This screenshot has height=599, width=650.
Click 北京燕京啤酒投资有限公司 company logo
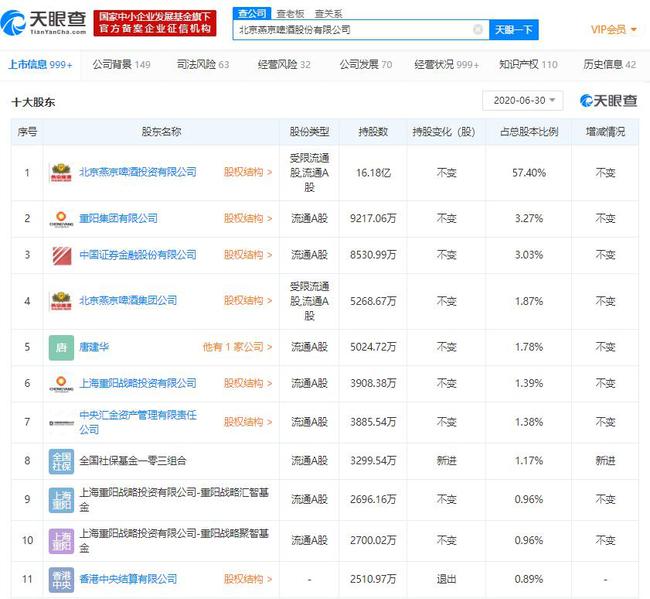click(61, 172)
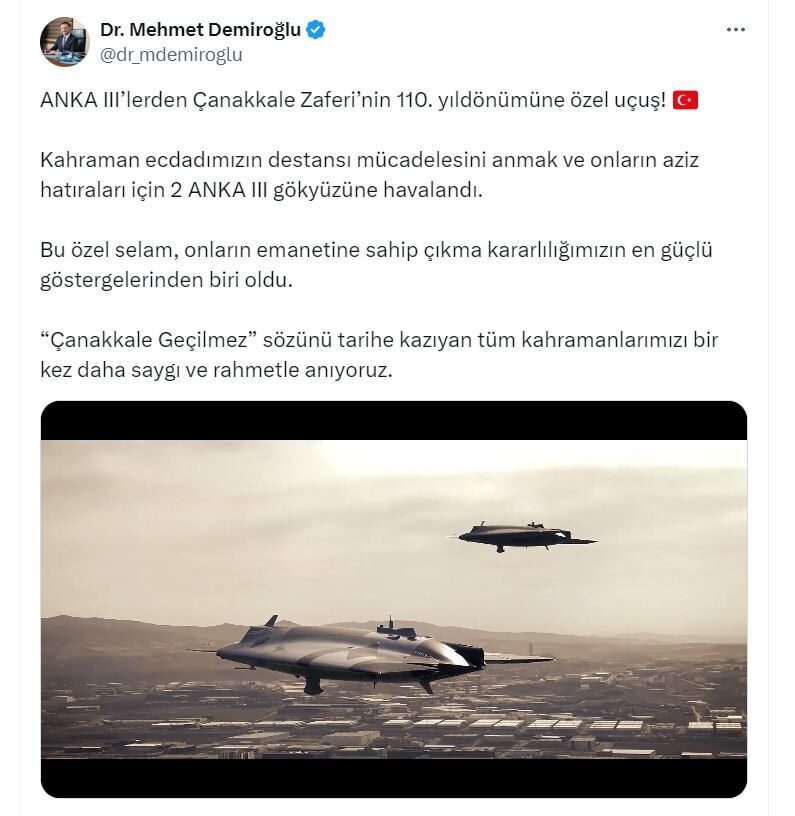Click the text 'göstergelerinden biri oldu'
The image size is (795, 816).
tap(166, 280)
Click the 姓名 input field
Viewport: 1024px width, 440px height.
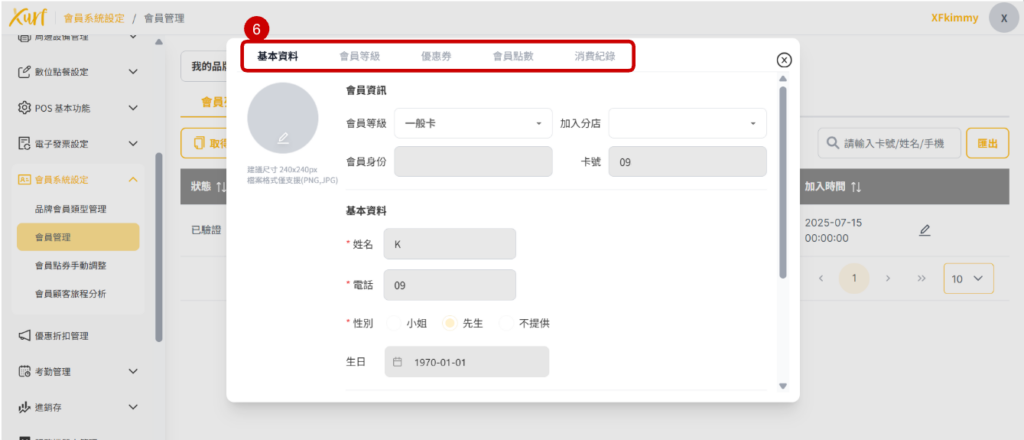click(x=449, y=244)
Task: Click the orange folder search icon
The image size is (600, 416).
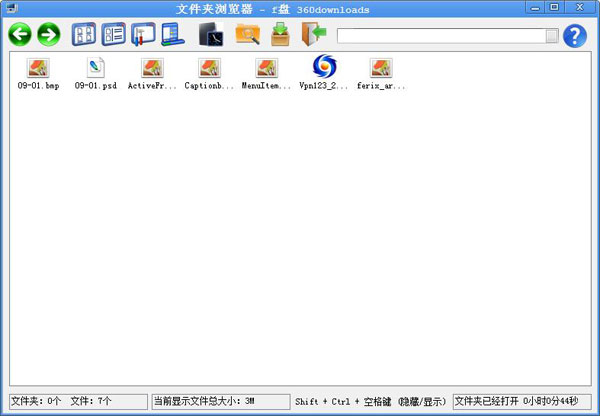Action: coord(247,36)
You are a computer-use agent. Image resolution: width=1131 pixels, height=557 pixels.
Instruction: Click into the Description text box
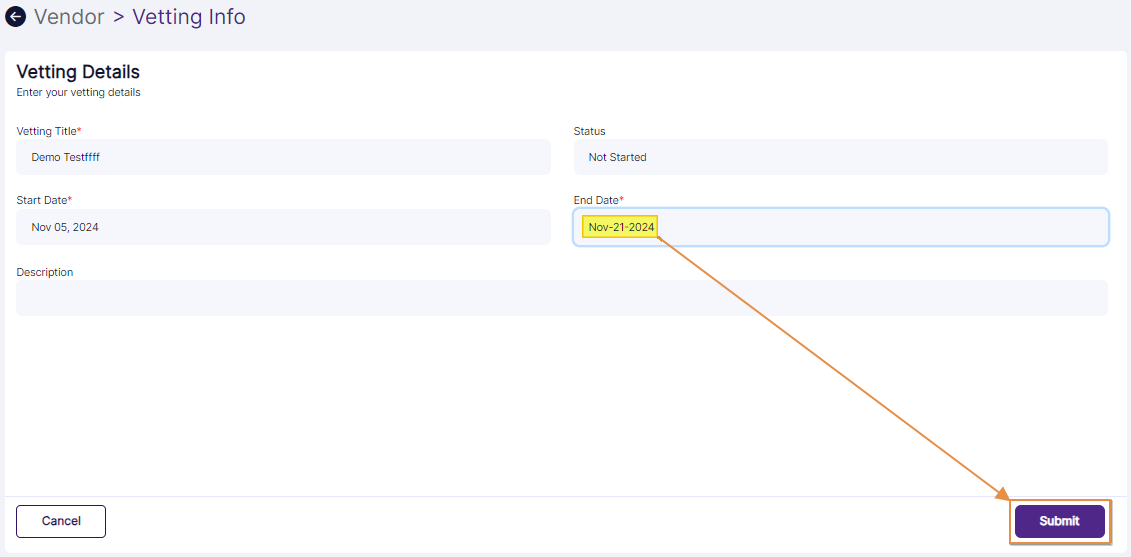click(x=561, y=298)
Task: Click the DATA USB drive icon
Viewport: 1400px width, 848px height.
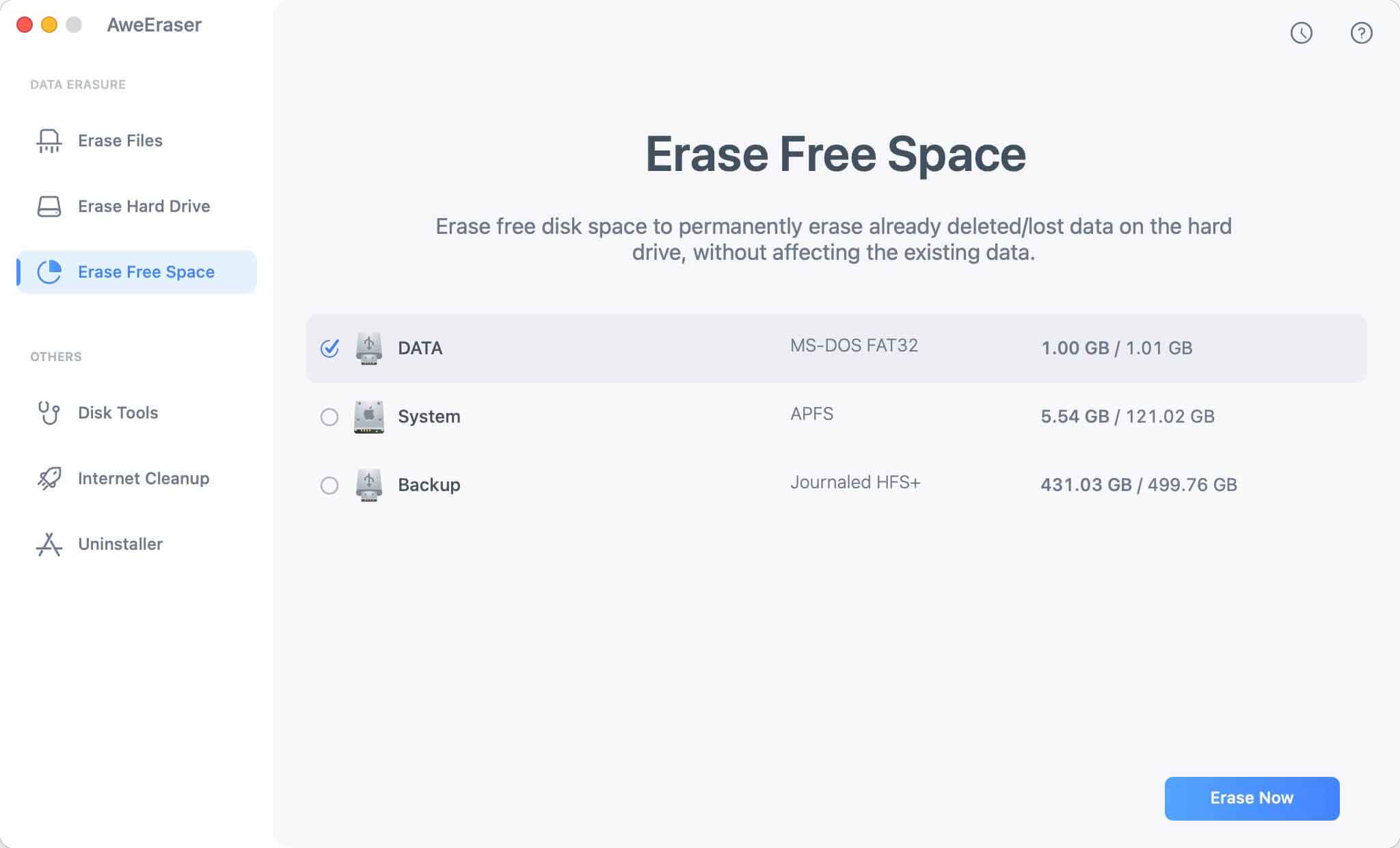Action: [x=368, y=349]
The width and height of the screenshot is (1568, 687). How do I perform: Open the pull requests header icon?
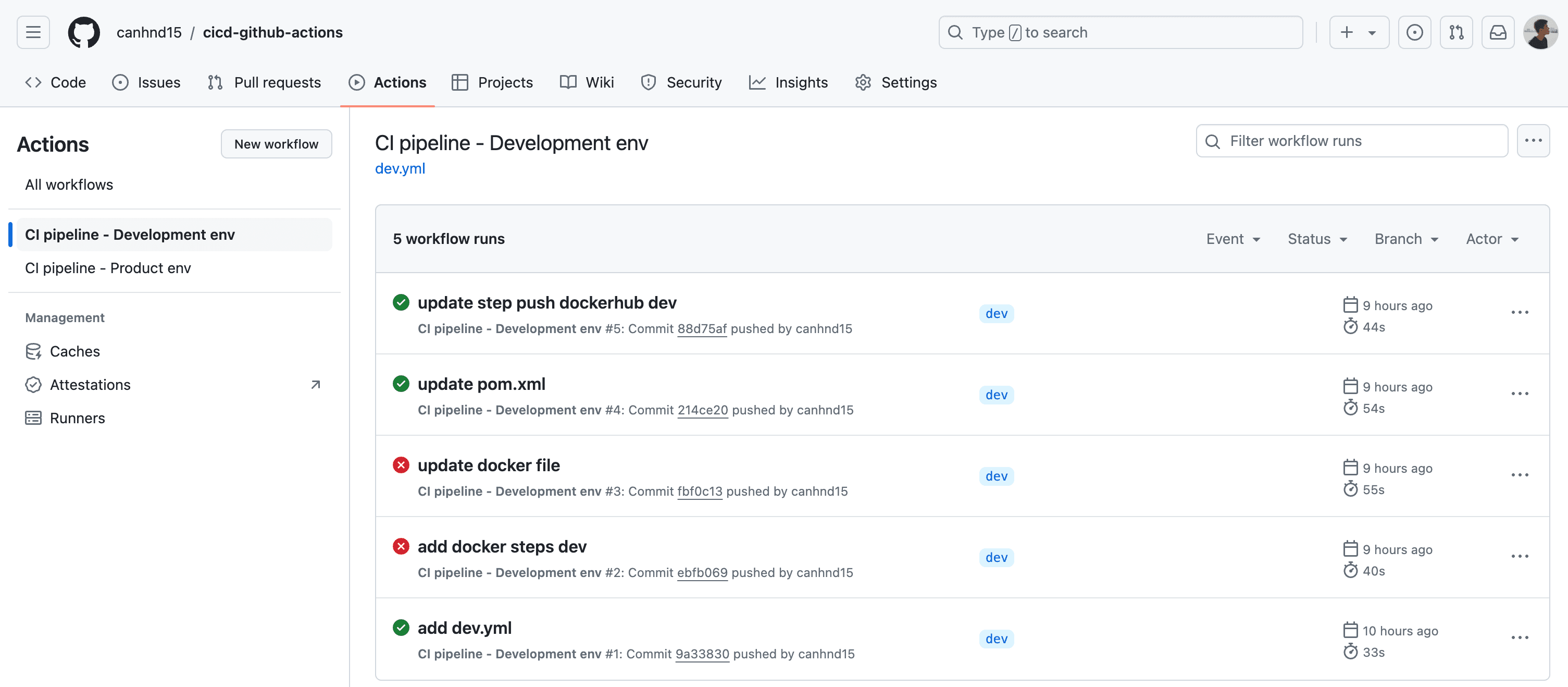tap(1456, 32)
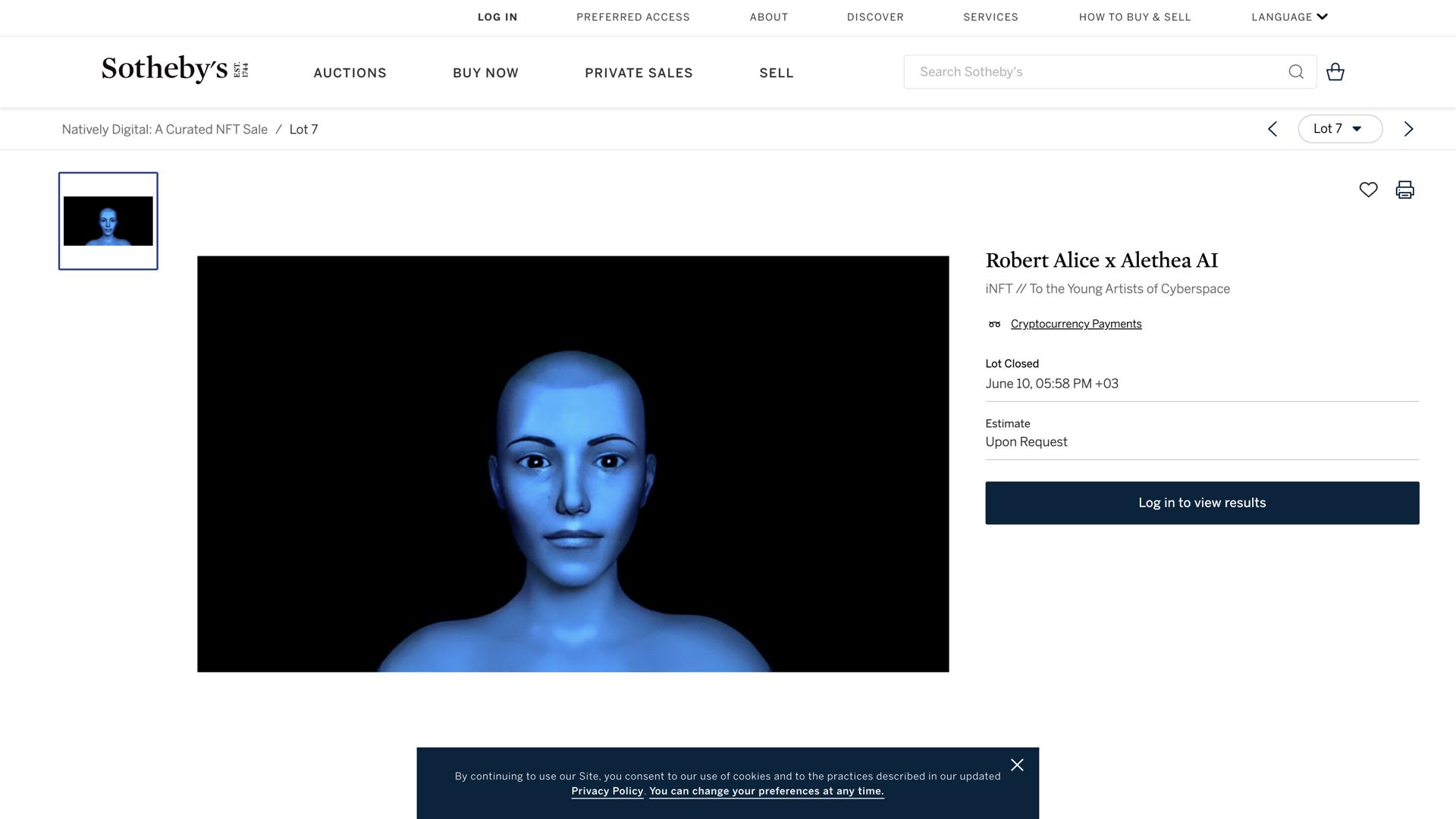The width and height of the screenshot is (1456, 819).
Task: Click the Sotheby's logo
Action: tap(174, 70)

····················

» Stated exercise
Rewrite the records, starting at the beginning and going on through the line that contains "Action: coord(247,36)", with "orange" replaced by "yellow" and everything else unchanged. Leave the pictures out of your answer.

» Result of the task
This screenshot has height=599, width=650.
Click 北京燕京啤酒投资有限公司 company logo
click(61, 172)
Click the text 'göstergelerinden biri oldu'
The image size is (795, 816).
tap(166, 280)
Click the 姓名 input field
Viewport: 1024px width, 440px height.
click(x=449, y=244)
Task: Click the yellow folder search icon
The image size is (600, 416).
Action: coord(247,36)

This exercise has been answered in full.